Is there a memory overhead associated with heap memory allocations (eg markers in the heap)?

浪尽此生 提交于 2019-12-10 03:32:07

问题


Thinking in particular of C++ on Windows using a recent Visual Studio C++ compiler, I am wondering about the heap implementation:

Assuming that I'm using the release compiler, and I'm not concerned with memory fragmentation/packing issues, is there a memory overhead associated with allocating memory on the heap? If so, roughly how many bytes per allocation might this be? Would it be larger in 64-bit code than 32-bit?

I don't really know a lot about modern heap implementations, but am wondering whether there are markers written into the heap with each allocation, or whether some kind of table is maintained (like a file allocation table).

On a related point (because I'm primarily thinking about standard-library features like 'map'), does the Microsoft standard-library implementation ever use its own allocator (for things like tree nodes) in order to optimize heap usage?


回答1:


Yes, absolutely.

Every block of memory allocated will have a constant overhead of a "header", as well as a small variable part (typically at the end). Exactly how much that is depends on the exact C runtime library used. In the past, I've experimentally found it to be around 32-64 bytes per allocation. The variable part is to cope with alignment - each block of memory will be aligned to some nice even 2^n base-address - typically 8 or 16 bytes.

I'm not familiar with how the internal design of std::map or similar works, but I very much doubt they have special optimisations there.

You can quite easily test the overhead by:

char *a, *b;

a = new char;
b = new char;

ptrdiff_t diff = a - b;

cout << "a=" << a << " b=" << b << " diff=" << diff;

[Note to the pedants, which is probably most of the regulars here, the above a-b expression invokes undefined behaviour, since subtracting the address of one piece of allocated and the address of another, is undefined behaviour.
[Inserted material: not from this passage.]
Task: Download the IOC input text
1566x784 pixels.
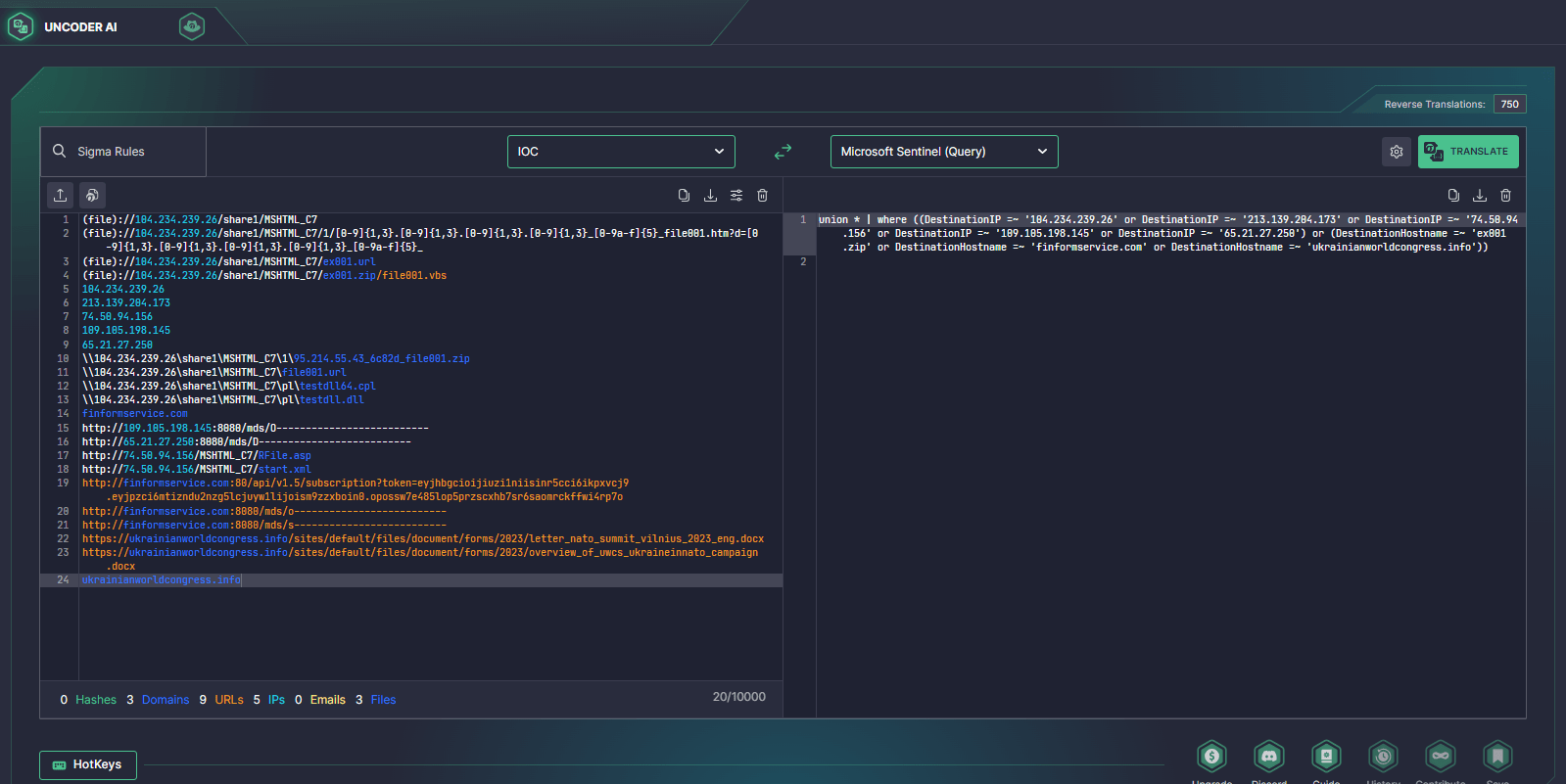Action: pos(710,196)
This is to cope with machines that don't have linear memory addresses, e.g. segmented memory or "different types of data is stored in locations based on their type". The above should definitely work on any x86-based OS that doesn't use a segmented memory model with multiple data segments in for the heap - which means it works for Windows and Linux in 32- and 64-bit mode for sure].

You may want to run it with varying types - just bear in mind that the diff is in "number of the type, so if you make it int *a, *b will be in "four bytes units". You could make a reinterpret_cast<char*>(a) - reinterpret_cast<char *>(b);

[diff may be negative, and if you run this in a loop (without deleting a and b), you may find sudden jumps where one large section of memory is exhausted, and the runtime library allocated another large block]




回答2:


Visual C++ embeds control information (links/sizes and possibly some checksums) near the boundaries of allocated buffers. That also helps to catch some buffer overflows during memory allocation and deallocation.

On top of that you should remember that malloc() needs to return pointers suitably aligned for all fundamental types (char, int, long long, double, void*, void(*)()) and that alignment is typically of the size of the largest type, so it could be 8 or even 16 bytes. If you allocate a single byte, 7 to 15 bytes can be lost to alignment only. I'm not sure if operator new has the same behavior, but it may very well be the case.

This should give you an idea. The precise memory waste can only be determined from the documentation (if any) or testing. The language standard does not define it in any terms.




回答3:


Yes. All practical dynamic memory allocators have a minimal granularity1. For example, if the granularity is 16 bytes and you request only 1 byte, the whole 16 bytes is allocated nonetheless. If you ask for 17 bytes, a block whose size is 32 bytes is allocated etc...

There is also a (related) issue of alignment.2

Quite a few allocators seem to be a combination of a size map and free lists - they split potential allocation sizes to "buckets" and keep a separate free list for each of them. Take a look at Doug Lea's malloc. There are many other allocation techniques with various tradeoffs but that goes beyond the scope here...


1 Typically 8 or 16 bytes. If the allocator uses a free list then it must encode two pointers inside every free slot, so a free slot cannot be smaller than 8 bytes (on 32-bit) or 16 byte (on 16-bit). For example, if allocator tried to split a 8-byte slot to satisfy a 4-byte request, the remaining 4 bytes would not have enough room to encode the free list pointers.

2 For example, if the long long on your platform is 8 bytes, then even if the allocator's internal data structures can handle blocks smaller than that, actually allocating the smaller block might push the next 8-byte allocation to an unaligned memory address.